“Congratulations, sir,” crowed Hely, banging down the glass, though he wasn’t in check and there was nothing unusual about the play. “A brilliant coup.” It was a line from the chess tournament in the movie and he was proud of himself for remembering it.
They played on. Hely captured one of Harriet’s pawns with his bishop, and smacked himself on the forehead when Harriet immediately leapt a knight forward to take the bishop. “You can’t do that,” he said, although he really didn’t know if she could or not; he had a hard time keeping track of how knights were able to jump, which was too bad because knights were the pieces that Harriet liked most and used best.
Harriet was staring at the board, her chin cupped moodily in her hand. “I think he knows who I am,” she said suddenly.
“You didn’t say anything, did you?” said Hely uneasily. Though he admired her daring, he had not really thought it a good idea for Harriet to go down to the pool hall on her own.
“He came outside and stared at me. Just standing there, without moving.”
Hely moved a pawn without thinking, just for something to do. Suddenly he felt very tired and grumpy. He didn’t like lemonade—he preferred Coke—and chess wasn’t his idea of a good time. He had a chess set of his own—a nice one, that his father had given him—but he never played except when Harriet came over, and mostly he used the pieces for G.I. Joe tombstones.
————
The heat pressed down heavy, even with the fan whirring and the shades halfway drawn, and Tat’s allergies weighed cumbrous and lopsided in her head. The BC headache powder had left a bitter taste in her mouth. She put
Not a peep from the porch: the children were playing quietly enough, but it was hard to rest, knowing they were in the house. There was so much to worry about in the little collection of waifs over on George Street, and so little to be done for any of them, she thought, as she reached for the water glass on her bedside table. And Allison—who, in her heart, Tat loved the best of her two great-nieces—was the child she worried about most. Allison was like her mother, Charlotte, too tender for her own good. In Tat’s experience, it was the mild, gentle girls like Allison and her mother who got beaten down and brutalized by life. Harriet was like her grandmother—too much like her, which was why Tat had never been particularly comfortable around her; she was a bright-eyed tiger cub, cute enough now that she was small, but less so with every inch she grew. And though Harriet was not yet old enough to take care of herself, that day would arrive soon enough and then she—like Edith—would thrive no matter what befell her, be it famine or bank crash or Russian invasion.
The bedroom door squealed. Tat started, palm to her ribcage. “Harriet?”
Old Scratch—Tatty’s black tomcat—leapt lightly up on the bed and sat looking at her, switching his tail.
“What you doing in here, Bombo?” he said—or, rather, Tatty said for him, in the shrill, insolent singsong that she and her sisters had employed since childhood to carry on conversations with their pets.
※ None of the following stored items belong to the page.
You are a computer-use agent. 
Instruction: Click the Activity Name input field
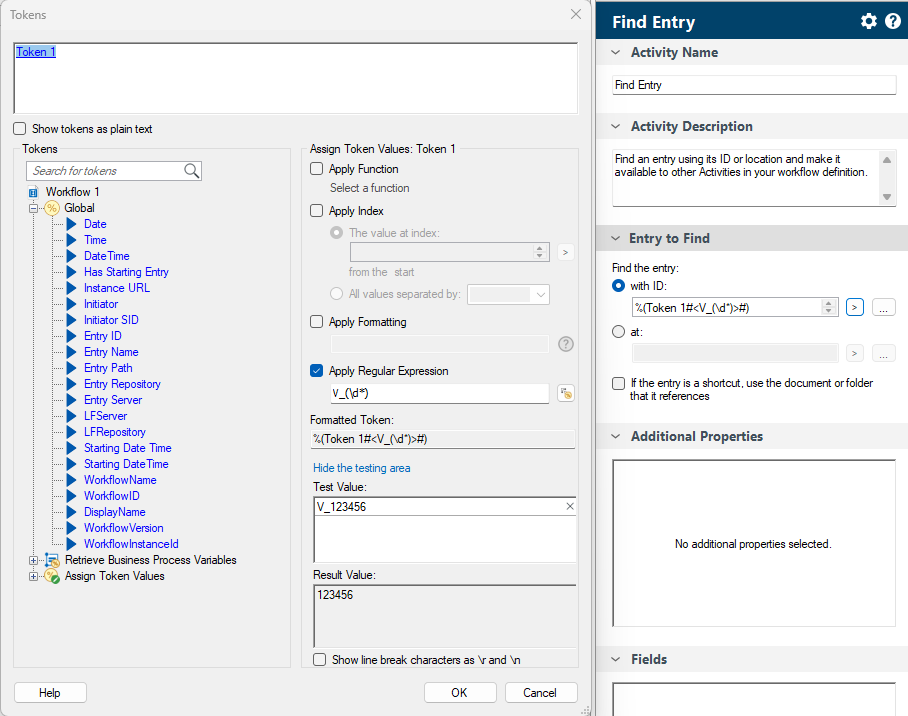pyautogui.click(x=753, y=85)
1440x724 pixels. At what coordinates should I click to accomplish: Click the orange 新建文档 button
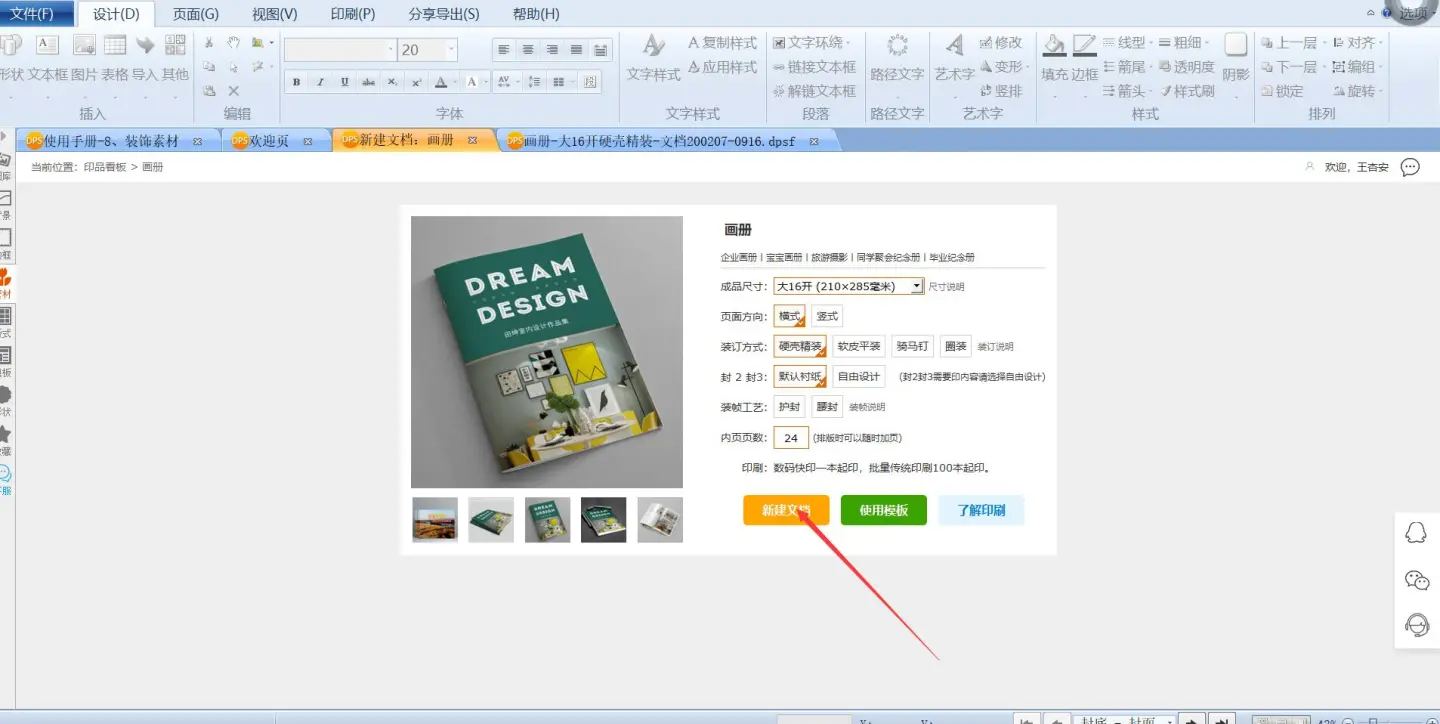[x=785, y=510]
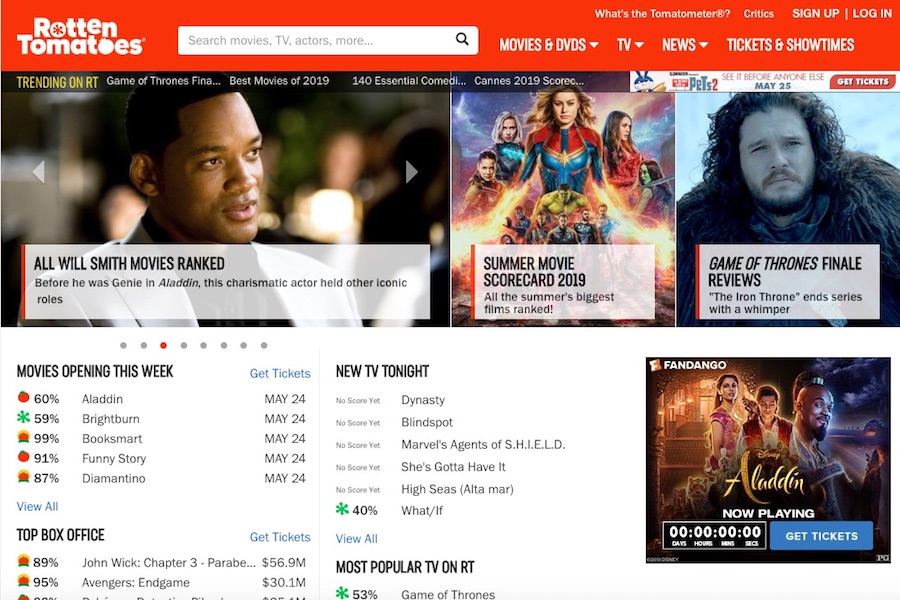Click the next carousel arrow
This screenshot has width=900, height=600.
pos(411,171)
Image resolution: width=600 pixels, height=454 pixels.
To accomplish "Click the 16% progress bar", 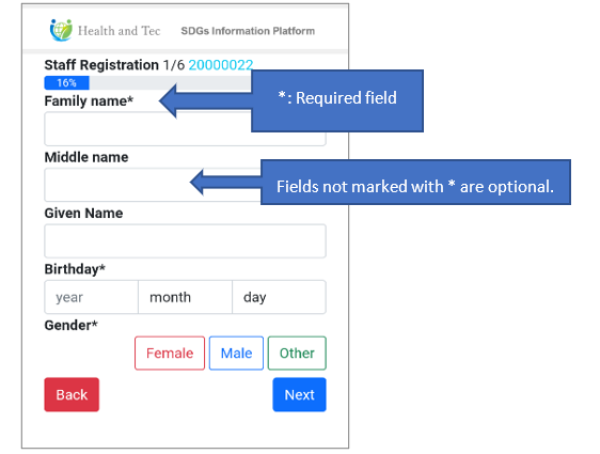I will click(67, 83).
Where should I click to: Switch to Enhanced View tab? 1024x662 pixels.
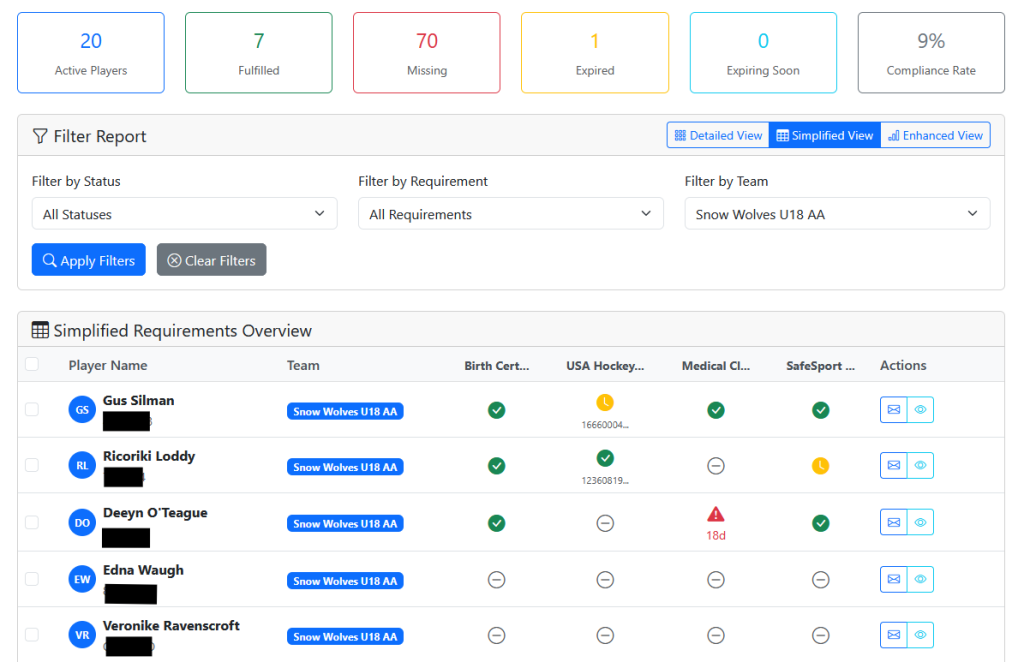point(935,136)
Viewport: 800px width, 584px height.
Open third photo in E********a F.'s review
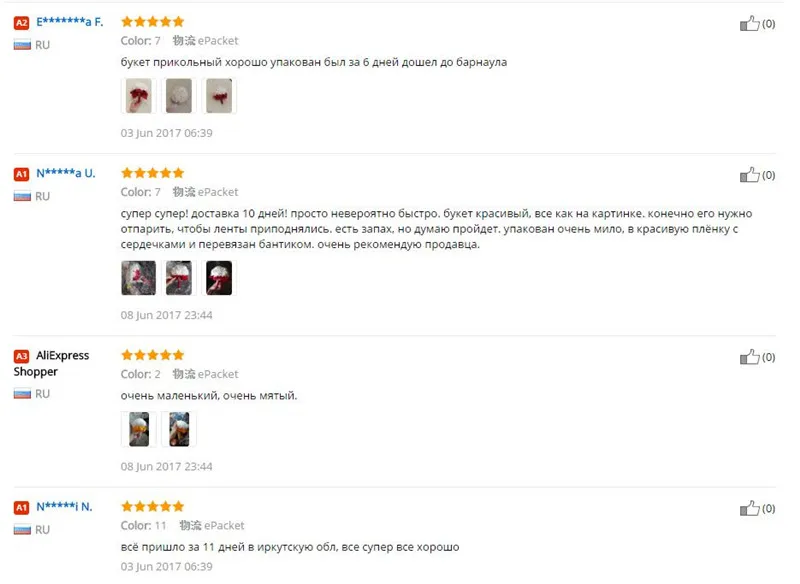click(219, 96)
“You scared me to death, Scratch,” she replied, dropping an octave to her natural voice.
“I know how to open the door, Bombo.”
“Hush.” She got up and closed the door. When she lay down again, the cat curled up comfortably beside her knee, and before long they were both asleep.
————
Danny’s grandmother, Gum, winced as with both hands she strained uselessly to lift a cast-iron skillet of cornbread from the stove.
“Here Gum, let me hep you,” said Farish, jumping up so fast that he knocked over the aluminum kitchen chair.
Gum ducked and scraped away from the stove, smiling up at her favorite grandson. “Oh Farish.
Danny sat staring at the checkered vinyl tablecloth, wishing hard that he was somewhere else. The trailer’s kitchen was so cramped that there was hardly room to move, and it got so overheated and smelly from the stove that it was an unpleasant place to sit even in winter. A few minutes ago, he’d drifted off into a waking daydream, a dream about a girl—not a real girl, but a girl like a spirit. Dark hair swirling, like weeds at a shallow pond’s edge: maybe black, maybe green. She’d drawn deliciously close, as if to kiss him—but instead, she’d breathed into his open mouth, cool fresh wonderful air, air like a breath from Paradise. The sweetness of the memory made him shudder. He wanted to be alone, to savor the daydream, for it was fading fast and he wanted desperately to slip back into it.
But instead he was here. “Farish,” his grandmother was saying, “I sure do hate for you to get up.” Anxiously, pressing her hands together, she followed the salt and syrup with her eyes as Farish reached over and banged them down on the table. “Please don’t worry with that.”